The pope’s message was communicated in a lengthy letter released by the Vatican on Monday but which was dated Aug. 5, the memorial of the Dedication of the Basilica of St. Mary Major in Rome. The pope is the bishop of Rome and wrote the letter to provide what he described as the comfort of a “fraternal encounter.”

In his comments on spiritual worldliness, the pope drew heavily from the reflections of 20th-century theologian and cardinal Henri de Lubac, who wrote that the invasion of spiritual worldliness into the life of the Church would be “infinitely more disastrous than any simple moral worldliness” because spiritual worldliness “corrupts [the Church] by undermining her very principle.”

Pope Francis wrote that spiritual worldliness begins to take hold in the lives of priests not only through temptations to mediocrity, power and influence, and vainglory but also “from doctrinal intransigence and liturgical aestheticism,” which have the appearance of religiosity and even loving the Church but instead seek human glory and personal well-being.

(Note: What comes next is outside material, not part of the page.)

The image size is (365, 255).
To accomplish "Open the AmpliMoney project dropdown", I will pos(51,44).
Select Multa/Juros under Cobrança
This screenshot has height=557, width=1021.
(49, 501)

“How can we fail to recognize in all of this the updated version of that hypocritical formalism which Jesus saw in certain religious authorities of the time and which in the course of public life made him suffer perhaps more than anything else?” the pope wrote.

The pope also took the occasion to address more deeply one of his perennial concerns, clericalism, which he described as a “specific form” of spiritual worldliness. Pope Francis wrote that clericalism falsely gives the impression that priests are “superior, privileged, placed ‘high’ and therefore separated from the rest of God’s holy people,” which the pope said denotes “an illness that makes us lose the memory of baptism we have received.”

Drawing from the prophet Ezekiel and St. Augustine, the pope also told the Roman clergy that they must not seek primarily the “milk” of material gain nor the “wool” of praise and worldly recognition, which undermines “the priestly spirit, the zeal for service, [and] the yearning for the care of the people.”

The pope also critiqued a “clerical spirit” among the laity, manifested by elitism, possessiveness of one’s ministry, and an inward focus, which he said leads to the loss of joy and gratuitousness and the rise of criticism and anger.

The antidote to spiritual worldliness and clericalism, the pope wrote, is “to look at Jesus crucified, to fix our eyes every day on him who emptied himself and humbled himself for us unto death.” Looking at the wounds of Jesus, Pope Francis said, helps the clergy learn “that we are called to offer ourselves, to make ourselves bread broken for the hungry, to share the journey of the weary and oppressed.”

“It is not a question of leading back to a good observance or reforming external ceremonies but of returning to the evangelical sources, of discovering fresh energies to overcome habits, of introducing a new spirit into the old ecclesial institutions,” Pope Francis wrote.

Finally, the pope encouraged the Roman priests to work together with the laity to initiate “synodal forms and paths” that would help to strip the clergy of worldly securities so that “the Lord’s consolation truly reaches everyone.”

“May the Church of Rome be an example of compassion and hope for all, with her pastors always, always ready and available to bestow God’s forgiveness as channels of mercy that quench the thirst of today’s man.”